Goals:
1. In the profile of Therezinha Zerbini below, which movement did she found?
2. Please quote the part of the Therezinha Zerbini profile that opens with the words containing "Therezinha de Jesus" and closes with "the military authorities.".

- Born: Therezinha de Godoy Zerbini 16 April 1928 São Paulo, Brazil
- Died: 14 March 2015 (aged 86) São Paulo, Brazil
- Occupations: Social assistant; lawyer; human rights activist;
- Organization: Women's Movement for Amnesty
- Spouse: Euryale de Jesus Zerbini ​ ​(died 1982)​
- Awards: Order of Rio Branco (Commander)

= Therezinha Zerbini =

Brazilian attorney and feminist leader (1928–2015)

Therezinha de Jesus Zerbini ORB (née de Godoy Zerbini; 12 December 1928 – 14 March 2015) was a Brazilian attorney, feminist leader, and founder of the Women's Movement for Amnesty in Brazil. Zerbini chronicled contemporary Brazilian history, reporting on civilians and politicians who had been imprisoned, tortured, and persecuted by the dictatorship, which was systematically denied by the military authorities.

Listed entries:
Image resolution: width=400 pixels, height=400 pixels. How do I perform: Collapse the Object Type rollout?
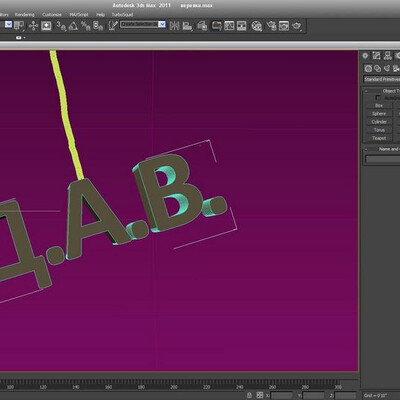point(382,91)
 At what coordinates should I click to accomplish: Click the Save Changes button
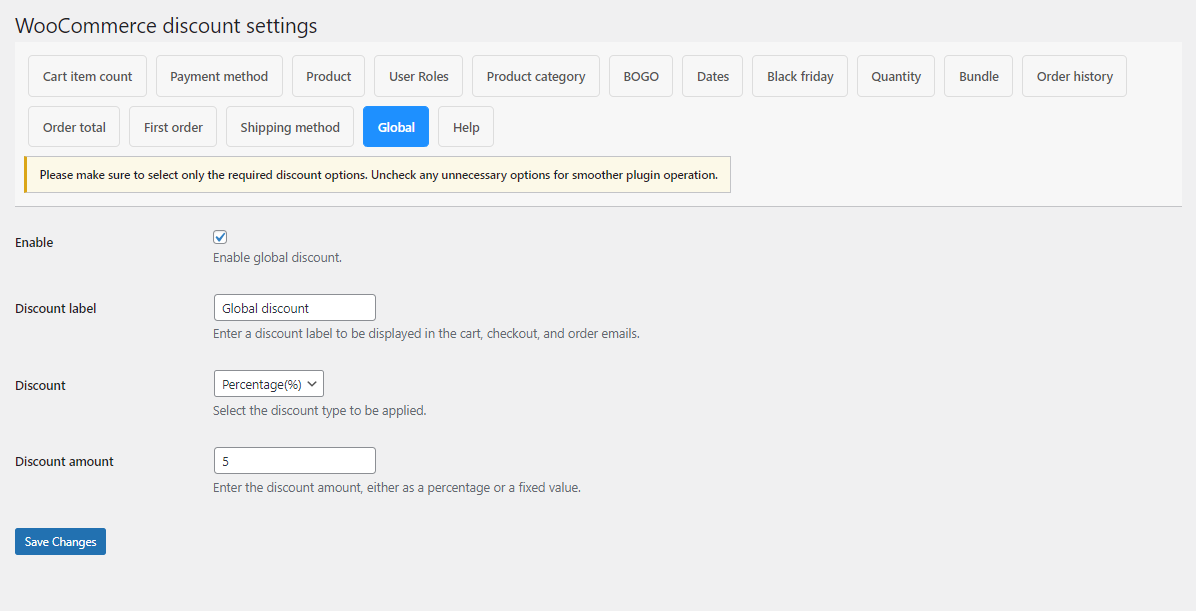click(x=60, y=541)
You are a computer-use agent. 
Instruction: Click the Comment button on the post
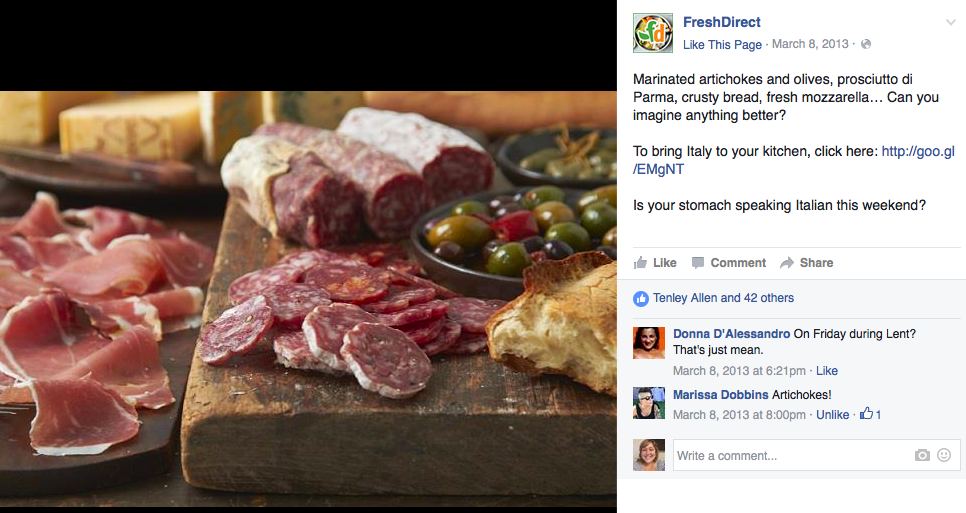[x=728, y=263]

Responses:
1. The Women's Movement for Amnesty in Brazil.

2.
Therezinha de Jesus Zerbini ORB (née de Godoy Zerbini; 12 December 1928 – 14 March 2015) was a Brazilian attorney, feminist leader, and founder of the Women's Movement for Amnesty in Brazil. Zerbini chronicled contemporary Brazilian history, reporting on civilians and politicians who had been imprisoned, tortured, and persecuted by the dictatorship, which was systematically denied by the military authorities.